The most interesting cases in this study, he said — the ones he wants to profile next — are the people who have high risk but don’t gain weight, and the people who have low risk but do gain weight. “What are they doing that changes their outcome?” Khera asked.
The idea would be to encourage high-risk individuals to behave like those who evaded the weight gain that their genes predicted.
For now, the researchers propose early intervention. According to the study, weight gain in children with high genetic risk became apparent around age 3. Since a person’s genetic risk of obesity could be known from birth, education about healthy diet and exercise could head off weight gain before it begins.
Based on their study, Khera said the genetic contribution toward obesity has stayed more or less the same from generation to generation. It is people’s diets and the environment, such more advertisements for salty, sugary and fatty foods and less access to healthy food, that have changed over time.

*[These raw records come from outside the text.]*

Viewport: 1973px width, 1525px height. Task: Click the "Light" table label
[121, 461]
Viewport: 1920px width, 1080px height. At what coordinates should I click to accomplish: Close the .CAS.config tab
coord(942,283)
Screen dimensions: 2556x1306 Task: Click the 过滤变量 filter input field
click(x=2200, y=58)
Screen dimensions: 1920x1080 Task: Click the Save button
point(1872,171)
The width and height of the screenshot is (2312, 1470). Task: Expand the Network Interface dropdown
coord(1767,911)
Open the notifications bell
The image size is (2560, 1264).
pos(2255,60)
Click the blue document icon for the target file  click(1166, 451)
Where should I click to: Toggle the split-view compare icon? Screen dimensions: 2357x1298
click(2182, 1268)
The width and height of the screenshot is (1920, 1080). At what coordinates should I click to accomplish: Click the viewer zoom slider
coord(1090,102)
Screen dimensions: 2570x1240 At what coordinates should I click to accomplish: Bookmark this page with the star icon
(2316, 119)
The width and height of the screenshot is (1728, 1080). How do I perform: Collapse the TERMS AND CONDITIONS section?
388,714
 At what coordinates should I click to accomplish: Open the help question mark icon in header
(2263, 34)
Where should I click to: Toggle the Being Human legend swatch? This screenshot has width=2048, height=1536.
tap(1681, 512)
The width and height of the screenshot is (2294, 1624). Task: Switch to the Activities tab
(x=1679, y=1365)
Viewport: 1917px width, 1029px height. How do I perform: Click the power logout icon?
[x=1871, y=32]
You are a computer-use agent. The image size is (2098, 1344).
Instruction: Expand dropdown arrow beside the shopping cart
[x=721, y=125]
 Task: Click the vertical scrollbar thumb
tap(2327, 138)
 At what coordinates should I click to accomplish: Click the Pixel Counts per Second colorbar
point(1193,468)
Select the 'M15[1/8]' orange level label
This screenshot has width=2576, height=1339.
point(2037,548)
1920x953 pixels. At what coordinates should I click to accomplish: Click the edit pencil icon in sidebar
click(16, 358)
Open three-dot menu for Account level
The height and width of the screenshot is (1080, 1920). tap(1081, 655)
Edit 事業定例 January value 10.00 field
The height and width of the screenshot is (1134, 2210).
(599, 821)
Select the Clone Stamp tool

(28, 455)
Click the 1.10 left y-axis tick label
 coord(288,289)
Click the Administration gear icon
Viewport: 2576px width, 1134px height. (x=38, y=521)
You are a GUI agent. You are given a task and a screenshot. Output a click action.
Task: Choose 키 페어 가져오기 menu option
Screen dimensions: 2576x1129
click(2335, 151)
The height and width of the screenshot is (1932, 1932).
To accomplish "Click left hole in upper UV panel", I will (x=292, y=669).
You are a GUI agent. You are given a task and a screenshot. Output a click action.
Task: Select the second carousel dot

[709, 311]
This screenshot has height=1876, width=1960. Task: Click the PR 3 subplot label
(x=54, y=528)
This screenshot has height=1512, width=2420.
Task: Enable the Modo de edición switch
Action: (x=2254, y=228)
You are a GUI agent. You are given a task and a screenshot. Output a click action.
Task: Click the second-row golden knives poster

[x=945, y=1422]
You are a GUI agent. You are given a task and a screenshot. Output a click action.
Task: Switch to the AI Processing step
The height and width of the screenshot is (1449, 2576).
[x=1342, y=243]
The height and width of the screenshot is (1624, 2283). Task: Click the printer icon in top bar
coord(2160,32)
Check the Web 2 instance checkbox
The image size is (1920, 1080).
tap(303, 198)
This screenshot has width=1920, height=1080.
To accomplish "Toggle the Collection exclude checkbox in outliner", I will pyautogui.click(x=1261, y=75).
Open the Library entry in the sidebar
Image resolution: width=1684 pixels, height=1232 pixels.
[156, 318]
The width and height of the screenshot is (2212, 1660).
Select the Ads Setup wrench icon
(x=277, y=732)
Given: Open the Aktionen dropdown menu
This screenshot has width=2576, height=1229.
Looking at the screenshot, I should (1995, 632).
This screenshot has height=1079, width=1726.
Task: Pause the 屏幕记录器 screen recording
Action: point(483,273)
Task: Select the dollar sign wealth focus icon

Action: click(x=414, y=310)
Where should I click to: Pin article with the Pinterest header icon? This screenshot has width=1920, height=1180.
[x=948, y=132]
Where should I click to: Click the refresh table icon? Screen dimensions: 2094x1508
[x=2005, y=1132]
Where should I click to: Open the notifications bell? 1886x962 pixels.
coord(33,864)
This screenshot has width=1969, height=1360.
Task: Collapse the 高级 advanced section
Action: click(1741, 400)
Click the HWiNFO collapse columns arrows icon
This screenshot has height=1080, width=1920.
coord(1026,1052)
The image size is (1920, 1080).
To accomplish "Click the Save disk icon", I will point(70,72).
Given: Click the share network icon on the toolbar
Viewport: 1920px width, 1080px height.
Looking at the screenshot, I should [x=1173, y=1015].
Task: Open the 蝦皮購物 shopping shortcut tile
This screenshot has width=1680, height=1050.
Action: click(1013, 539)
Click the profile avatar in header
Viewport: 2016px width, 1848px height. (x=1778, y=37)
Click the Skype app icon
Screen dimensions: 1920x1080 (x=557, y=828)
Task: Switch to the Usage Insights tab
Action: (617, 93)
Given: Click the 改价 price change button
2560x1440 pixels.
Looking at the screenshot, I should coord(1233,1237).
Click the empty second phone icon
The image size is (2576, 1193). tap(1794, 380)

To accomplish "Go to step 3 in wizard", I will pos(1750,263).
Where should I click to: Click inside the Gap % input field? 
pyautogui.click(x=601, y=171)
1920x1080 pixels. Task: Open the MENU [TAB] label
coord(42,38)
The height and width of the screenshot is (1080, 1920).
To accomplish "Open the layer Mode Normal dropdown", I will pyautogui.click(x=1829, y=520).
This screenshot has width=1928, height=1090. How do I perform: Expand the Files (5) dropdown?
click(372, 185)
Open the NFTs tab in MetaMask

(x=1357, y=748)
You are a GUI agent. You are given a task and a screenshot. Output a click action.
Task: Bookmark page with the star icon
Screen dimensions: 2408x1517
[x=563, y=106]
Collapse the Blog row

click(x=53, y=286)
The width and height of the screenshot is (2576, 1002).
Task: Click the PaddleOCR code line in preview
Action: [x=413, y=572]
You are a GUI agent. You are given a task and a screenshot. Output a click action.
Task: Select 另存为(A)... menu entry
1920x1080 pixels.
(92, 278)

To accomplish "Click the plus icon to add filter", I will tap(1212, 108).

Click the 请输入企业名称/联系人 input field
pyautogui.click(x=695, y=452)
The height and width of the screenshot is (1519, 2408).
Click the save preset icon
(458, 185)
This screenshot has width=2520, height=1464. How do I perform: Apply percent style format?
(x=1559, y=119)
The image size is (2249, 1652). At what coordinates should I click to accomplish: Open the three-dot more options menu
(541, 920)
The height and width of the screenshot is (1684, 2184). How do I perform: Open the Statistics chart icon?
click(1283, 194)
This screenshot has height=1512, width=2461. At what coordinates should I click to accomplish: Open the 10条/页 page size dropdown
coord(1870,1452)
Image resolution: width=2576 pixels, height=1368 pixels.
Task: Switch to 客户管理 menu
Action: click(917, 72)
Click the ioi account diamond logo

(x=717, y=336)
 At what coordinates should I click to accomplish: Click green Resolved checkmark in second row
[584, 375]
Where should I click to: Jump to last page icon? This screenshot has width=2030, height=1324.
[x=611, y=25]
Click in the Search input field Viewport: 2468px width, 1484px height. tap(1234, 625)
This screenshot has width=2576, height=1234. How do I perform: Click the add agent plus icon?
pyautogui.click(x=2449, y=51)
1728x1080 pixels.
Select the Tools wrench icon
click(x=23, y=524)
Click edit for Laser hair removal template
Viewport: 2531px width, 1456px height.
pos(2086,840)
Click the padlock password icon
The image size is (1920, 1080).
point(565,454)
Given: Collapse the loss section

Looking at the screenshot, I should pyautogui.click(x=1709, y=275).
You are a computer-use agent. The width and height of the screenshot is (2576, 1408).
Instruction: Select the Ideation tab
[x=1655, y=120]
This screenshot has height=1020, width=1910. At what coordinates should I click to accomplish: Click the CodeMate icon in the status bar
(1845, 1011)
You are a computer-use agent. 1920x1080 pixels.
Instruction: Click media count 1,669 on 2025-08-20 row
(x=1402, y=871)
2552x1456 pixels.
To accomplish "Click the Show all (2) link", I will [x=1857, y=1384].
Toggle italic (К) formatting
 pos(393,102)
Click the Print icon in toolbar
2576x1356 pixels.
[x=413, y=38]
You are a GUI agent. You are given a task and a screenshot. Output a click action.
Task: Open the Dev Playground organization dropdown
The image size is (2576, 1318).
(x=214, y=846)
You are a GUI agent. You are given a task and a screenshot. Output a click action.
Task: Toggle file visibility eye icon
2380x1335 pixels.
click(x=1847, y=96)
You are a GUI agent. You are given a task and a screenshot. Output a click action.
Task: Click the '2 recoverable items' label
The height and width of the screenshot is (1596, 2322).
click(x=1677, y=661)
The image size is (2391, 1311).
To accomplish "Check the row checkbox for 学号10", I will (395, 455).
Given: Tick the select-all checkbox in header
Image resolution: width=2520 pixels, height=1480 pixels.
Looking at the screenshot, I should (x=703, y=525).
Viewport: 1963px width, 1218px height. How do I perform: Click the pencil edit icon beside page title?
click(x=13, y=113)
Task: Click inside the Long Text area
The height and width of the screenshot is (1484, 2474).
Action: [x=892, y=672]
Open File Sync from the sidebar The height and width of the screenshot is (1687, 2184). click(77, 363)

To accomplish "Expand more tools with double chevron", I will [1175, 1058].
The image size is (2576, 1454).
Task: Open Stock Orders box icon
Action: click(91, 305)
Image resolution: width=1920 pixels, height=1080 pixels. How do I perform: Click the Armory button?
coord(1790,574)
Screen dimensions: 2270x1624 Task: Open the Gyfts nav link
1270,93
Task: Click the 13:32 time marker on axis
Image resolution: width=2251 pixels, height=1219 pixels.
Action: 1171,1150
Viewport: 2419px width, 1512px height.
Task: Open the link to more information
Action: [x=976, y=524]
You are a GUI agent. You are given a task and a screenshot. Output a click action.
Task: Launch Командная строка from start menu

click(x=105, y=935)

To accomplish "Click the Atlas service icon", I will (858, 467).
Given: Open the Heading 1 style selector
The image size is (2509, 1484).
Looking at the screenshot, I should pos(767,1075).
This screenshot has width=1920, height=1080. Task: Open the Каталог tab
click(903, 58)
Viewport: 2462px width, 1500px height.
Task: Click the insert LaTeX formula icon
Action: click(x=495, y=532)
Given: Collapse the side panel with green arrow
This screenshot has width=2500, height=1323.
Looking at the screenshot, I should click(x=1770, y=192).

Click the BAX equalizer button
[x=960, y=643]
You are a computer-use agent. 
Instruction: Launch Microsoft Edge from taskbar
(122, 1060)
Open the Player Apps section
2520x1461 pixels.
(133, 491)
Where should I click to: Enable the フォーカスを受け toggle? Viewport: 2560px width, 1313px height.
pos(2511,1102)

Some researchers caution against overinterpretation of the study’s results.
Geneticist Scott Williams of Case Western Reserve University, who was not involved in this study, pointed out that knowing that a genetic variant — or 2 million of them — is associated with weight gain is not actually enough to know how it works.
That mechanism, the reason why a particular variant or combination of variants prompts a person to gain weight, could be anything from the person’s level of satisfaction after eating a meal to their ability to digest particular kinds of sugars.
“If you don’t know what [the genes] are doing, it’s kind of hard to plan out a course of action,” Williams said.
A blanket statement that people identified as high risk should eat better and exercise more isn’t likely to be particularly helpful without more targeted interventions. Physicians, he said, need to address the underlying chemical and physical changes causing weight gain in some people and not others.
Williams also pointed out that the results only apply to the population studied by the researcher’s chosen GWAS. Genetic research has historically had a white bias, which has influenced people’s health and their health care.
The genetic markers indicating high or low risk of obesity might not be the same in Asian or African populations, for example, and giving medical advice to those groups based on this data could be dangerous.
“We have no clue how these metrics that they’ve developed in this population will translate to any other population,” Williams said.
What it means for the future of medical care
The test involved in calculating a person’s risk of obesity costs just $50, according to the study. Khera and the team envision this kind of test as part of a widespread, easily available assessment of an individual at birth.
That raises the possibility of changing the stigma surrounding obesity forever, said Sean Phelan, a health services researcher at the Mayo Clinic who was not involved in this study.
In their minds, providers put obesity “in the ‘people cause their own problems’ camp,” Phelan said.
According to his research, physicians and medical professionals who view a patient’s condition as their own fault are likely to be less supportive, less warm and less effective at finding real solutions for those patients.
It gets more complicated, though. Children and parents who are told early on that a child is at high risk for obesity could run another risk — that the child’s relationship to food and weight might be colored by what they’ve been told about their genes.
“Where we are right now in 2019 is that scientifically, we can confirm that it’s possible to do this genome interpretation,” Khera said. “But the next step is really important — how and when do we explain this risk to patients and their physicians? That’s something that as a field we’re wrestling with right now.”